This bridge has been altered, resulting in a severe loss of historic integrity and significance!

Bridge Status: Original railings have been replaced!

Information from Ontario Bridge Inventory: Bridge width: 10.4 meters. End spans are 17 meters. A visit in 2018 showed that the original railing had been replaced.

This bridge appears to be a continuous reinforced concrete slab type bridge whose superstructure is arched in shape. The arch may increase the strength as well as the vertical clearance, but it also greatly enhances the aesthetic value of the bridge versus a traditional concrete slab which tends to be rather ugly in appearance.
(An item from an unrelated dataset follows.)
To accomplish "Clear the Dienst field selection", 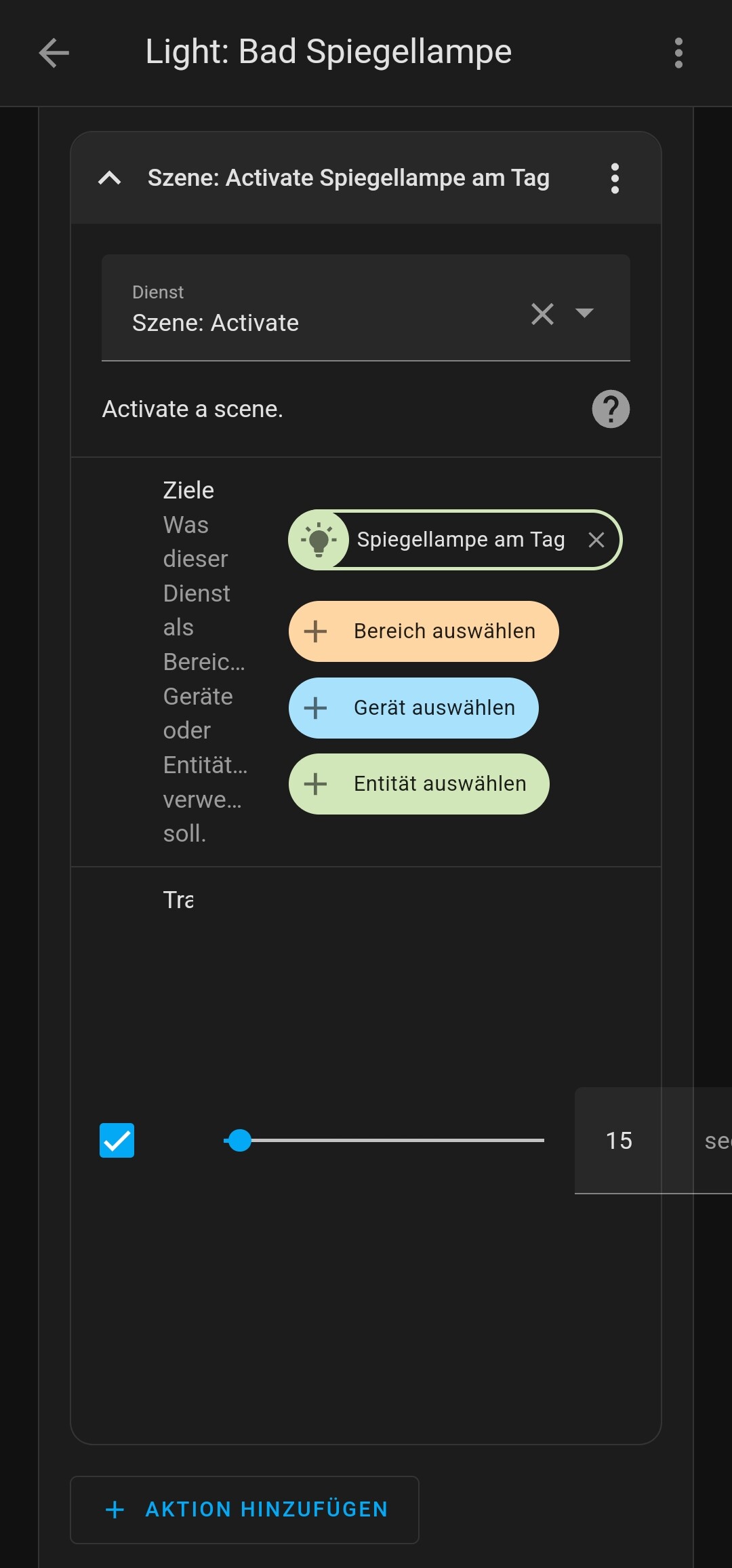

About Ontario Freeways With Heritage Bridges

King's Highway 401 is the very busy backbone of Ontario's surface transportation system, running from the province of Quebec to the city of Windsor, and running through Toronto in between. King's Highway 400 is another highway running from Toronto northward to Barrie and beyond. These two freeways are noted for being two of the older freeways in Ontario, although not as old as the Queen Elizabeth Way (QEW). Both KH-401 and KH-400 limited access highways are also noted for a rich and varied collection of bridges dating to the 1950s and 1960s. Many of these bridges are noted for their aesthetically pleasing design. The rigid frame which was so popular in Ontario was adapted for many of the overpasses. Another popular design for bridges of this period appears to have been the reinforced concrete slab, which in some cases was arched, providing an otherwise bland design type with an aesthetically pleasing appearance. Both the concrete slab and rigid-frame bridges were finished in the popular ornamental railing that was popular during the period.

HistoricBridges.org considers those bridges which retain original railings and are either rigid-frames or reinforced concrete slabs with aesthetic design to have at least some level of heritage significance, as long as they date to before 1970. Because many of these bridges have been replaced or irreversibly altered, with more alterations and replacements undoubtedly planned for the future, it is important to identify those bridges which meet this criteria. It is those bridges which should be prioritized for preservation. Even though these bridges may not be the most historically significant of Ontario bridges, it is important to consider the positive effect these visually pleasing overpasses have on a freeway which in many cases would be otherwise boring and ugly in many places if it were not for these bridges.